Write Index Layer Data
The Data Client Library provides the class LayerDataFrameWriter
, a custom Spark DataFrameWriter for writing DataFrames to index layers.
For index layers, data will be grouped by the values of the index attributes defined for the layer. If writing to a Protobuf-Encoded layer, there needs to be only one Row
for each set of index attributes.
Project Dependencies
If you want to create an application that uses the HERE platform Spark Connector to write data to index layer, add the required dependencies to your project as described in chapter Dependencies for Spark Connector.
Write process
For index layers, DataFrame
rows are grouped by indexes attributes to create the index data. The data will be uploaded into the index layer using the write engine and afterwards published using the Publish API. Also, DataFrame
can include additional metadata.
All provided metadata columns for index layer:
Column name | Data Type | Meaning | Require |
mt_metadata | Map[String, String] | Metadata of partition | No |
mt_timestamp | Long | Timestamp of creation (UTC) | No |
mt_checksum | String | Checksum of payload | No |
mt_crc | String | CRC of payload | No |
mt_dataSize | Long | Size of payload | No |
mt_compressedDataSize | Long | Compressed size of payload | No |
The following snippet demonstrates how to write a DataFrame
as an Avro, Parquet, or Protobuf-Encoded data file to an index layer of a catalog:
import com.here.platform.data.client.spark.LayerDataFrameReader.SparkSessionExt
import com.here.platform.data.client.spark.LayerDataFrameWriter.DataFrameExt
import com.here.platform.pipeline.PipelineContext
import org.apache.spark.sql.{DataFrame, SparkSession}
inputDF
.writeLayer(outputCatalogHrn, outputLayerId)
.save()
import org.apache.spark.sql.Dataset;
import org.apache.spark.sql.Row;
import org.apache.spark.sql.SparkSession;
JavaLayerDataFrameWriter.create(inputDF)
.writeLayer(outputCatalogHrn, outputLayerId)
.option("olp.connector.metadata-columns", true)
.save();
The following snippet demonstrates how to write a DataFrame
as a file with an arbitrary format. In this example, the input DataFrame
contains column field1
as integer, field2
as string.
import com.here.platform.data.client.spark.LayerDataFrameReader.SparkSessionExt
import com.here.platform.data.client.spark.LayerDataFrameWriter._
val sparkSession: SparkSession =
SparkSession.builder().master("local").appName("write-csv").getOrCreate()

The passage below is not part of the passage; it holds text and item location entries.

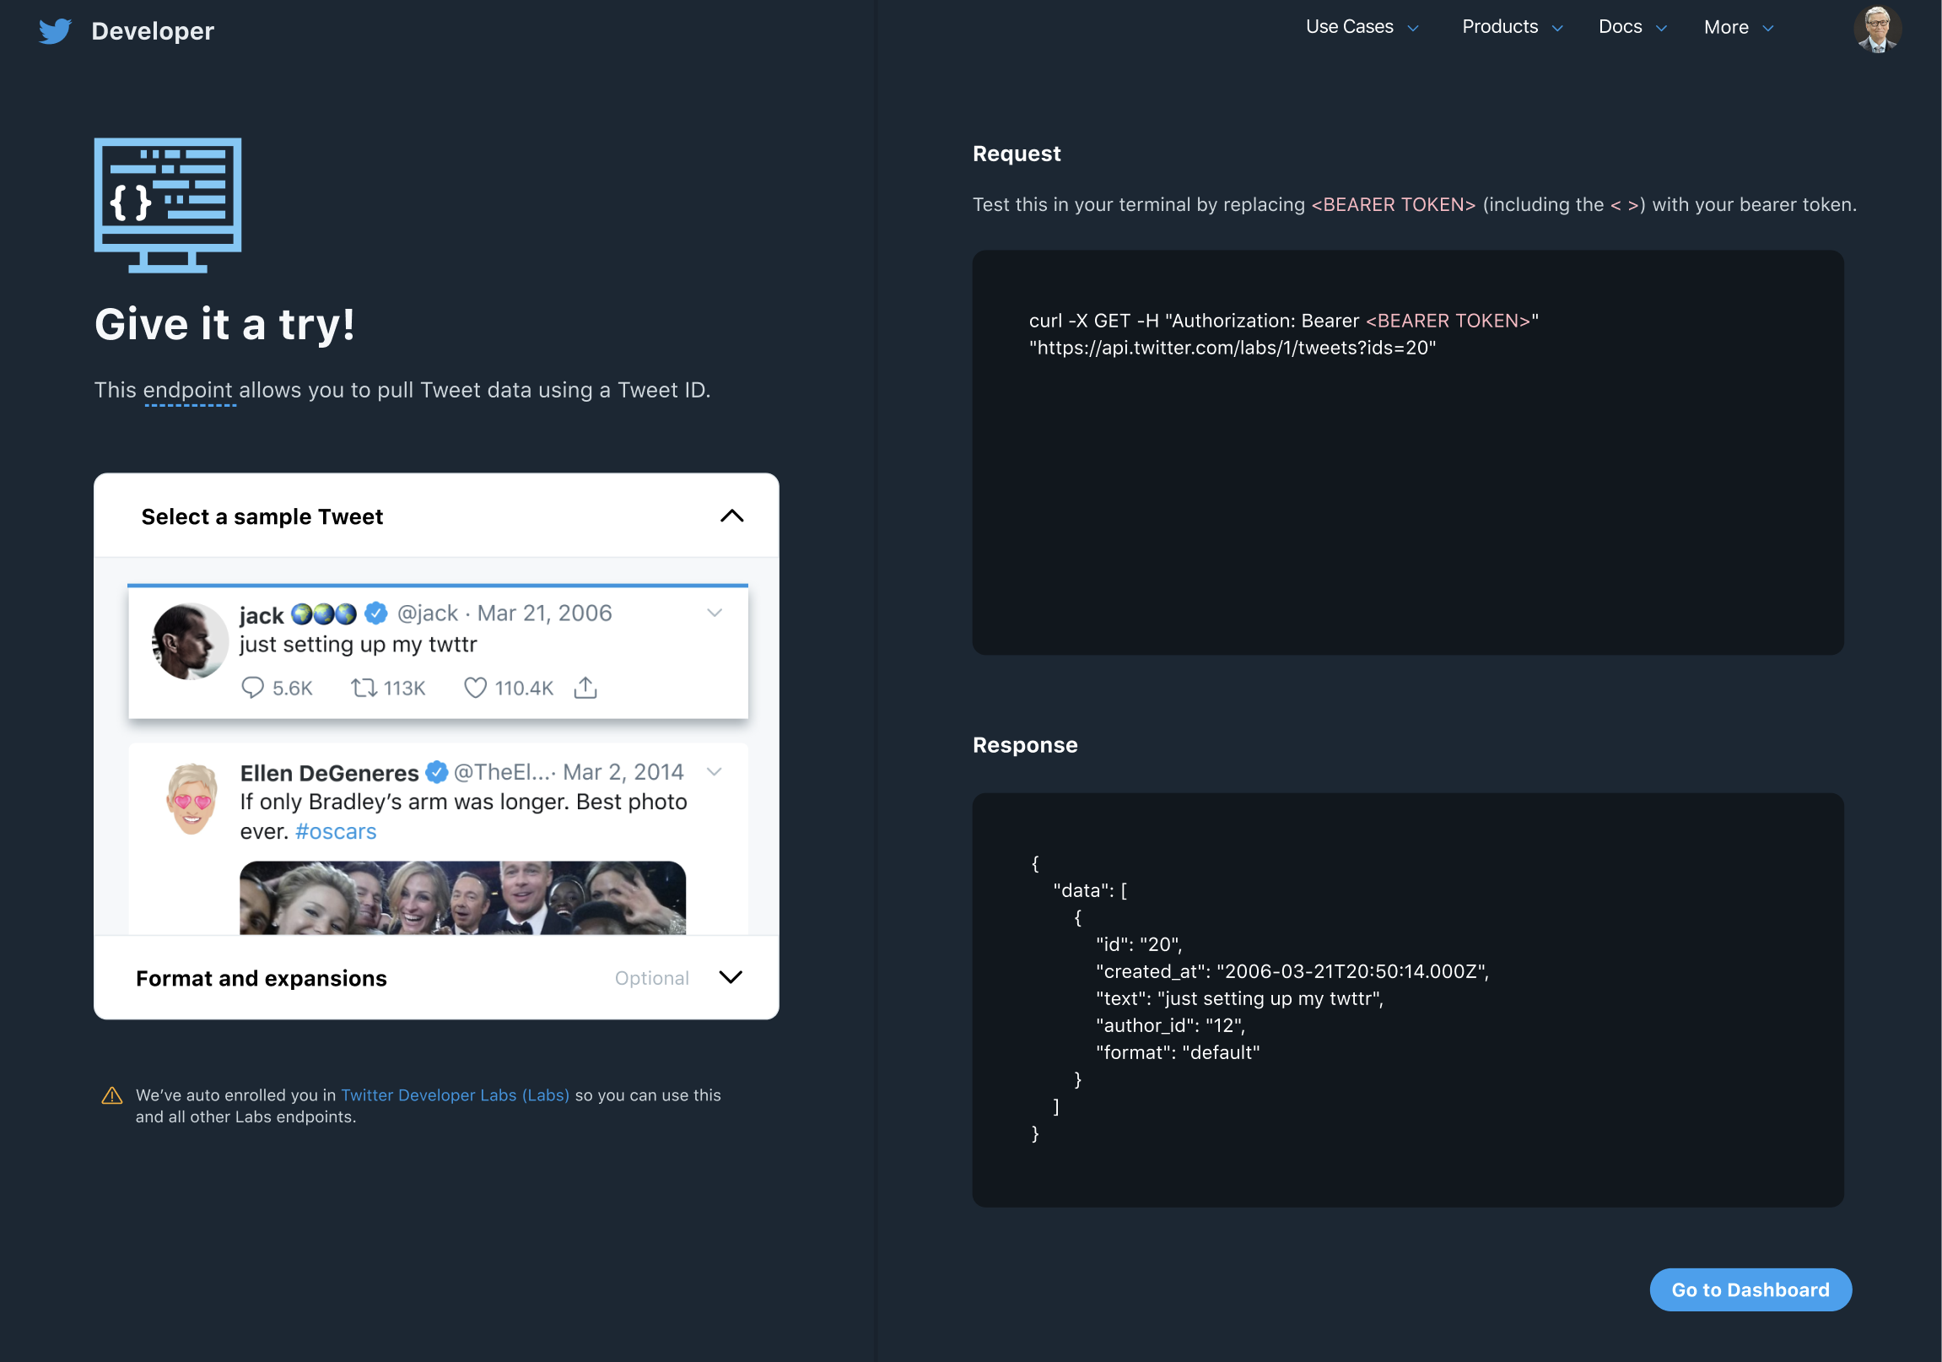
Task: Open the More menu
Action: [1739, 27]
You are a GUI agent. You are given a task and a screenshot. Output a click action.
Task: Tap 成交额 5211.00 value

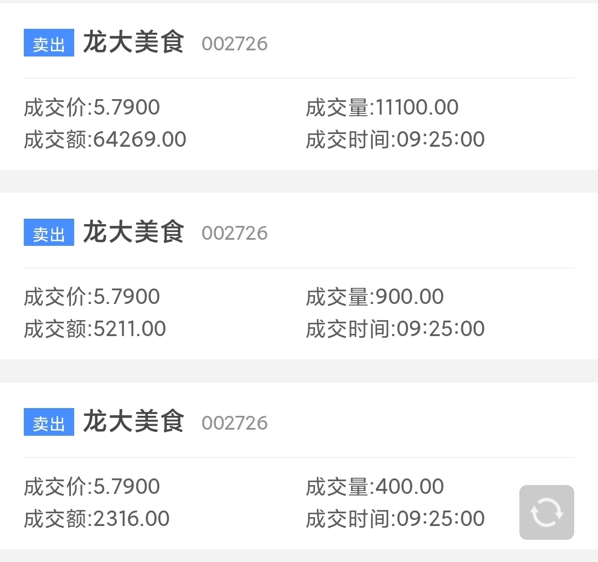(95, 329)
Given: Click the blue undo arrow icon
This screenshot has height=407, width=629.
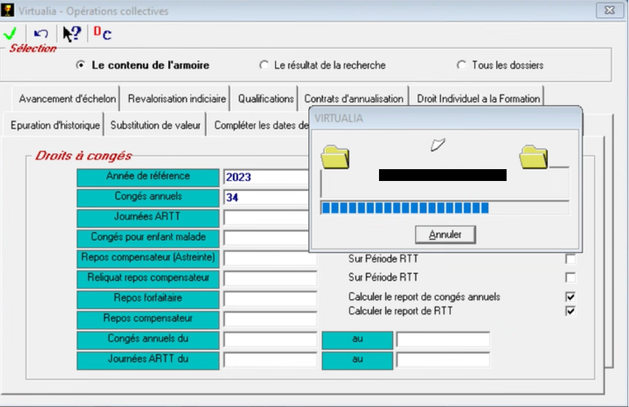Looking at the screenshot, I should tap(41, 34).
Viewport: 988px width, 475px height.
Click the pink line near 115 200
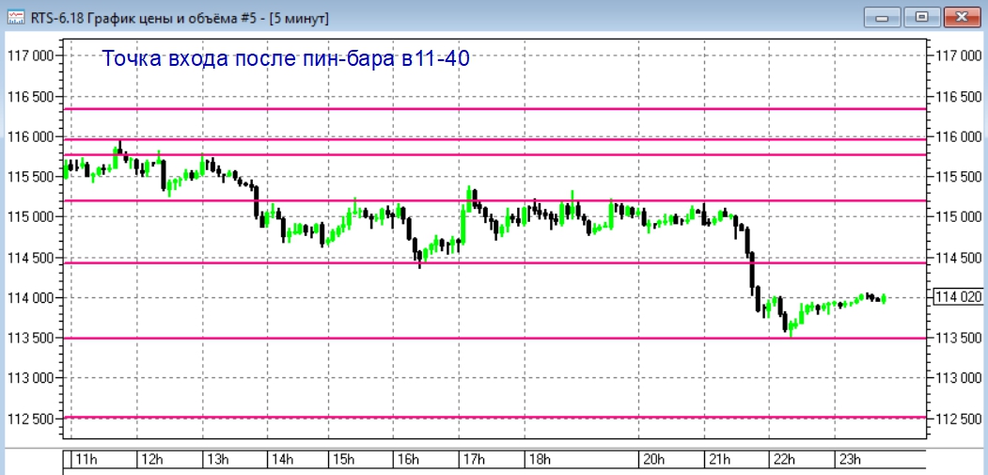494,200
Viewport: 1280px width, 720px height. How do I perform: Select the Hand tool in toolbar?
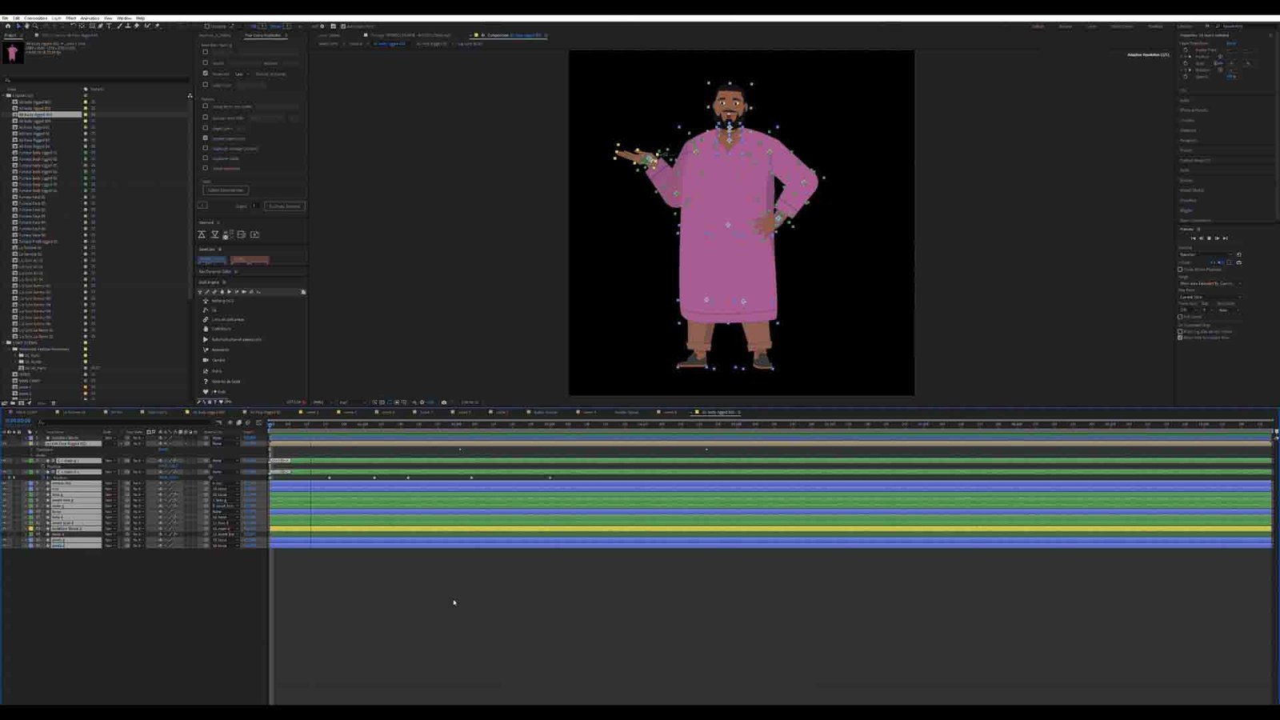26,26
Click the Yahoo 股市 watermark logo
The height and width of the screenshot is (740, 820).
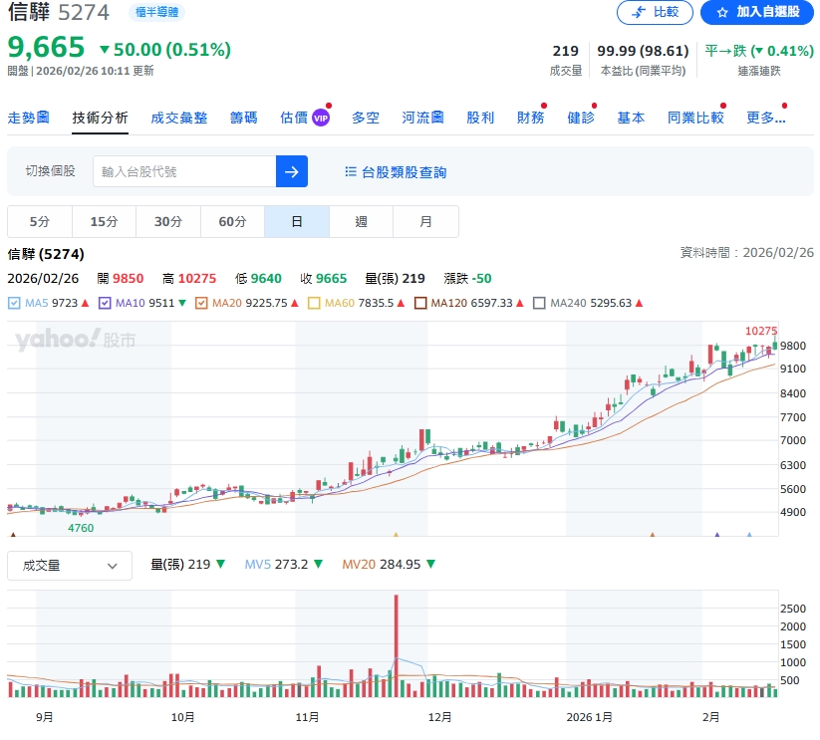click(x=75, y=341)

val inputDataFrame = loadDataFrame(sparkSession)
inputDataFrame
.writeLayer(catalogHrn, layerId)
.option("header", "true")
.save()
sparkSession.stop()
import com.here.platform.data.client.spark.scaladsl.DataConverter;
import com.here.platform.data.client.spark.scaladsl.GroupedData;
import com.here.platform.data.client.spark.scaladsl.SerializableField;
import org.apache.spark.sql.Dataset;
import org.apache.spark.sql.Row;
import org.apache.spark.sql.SparkSession;
SparkSession sparkSession =
SparkSession.builder().master("local").appName("write-csv").getOrCreate();
HRN catalogHrn = HRN.fromString("hrn:here:data:::catalog-1");
String layerId = "index-csv-layer";
Dataset<Row> inputDataFrame = loadDataFrame(sparkSession);
JavaLayerDataFrameWriter.create(inputDataFrame)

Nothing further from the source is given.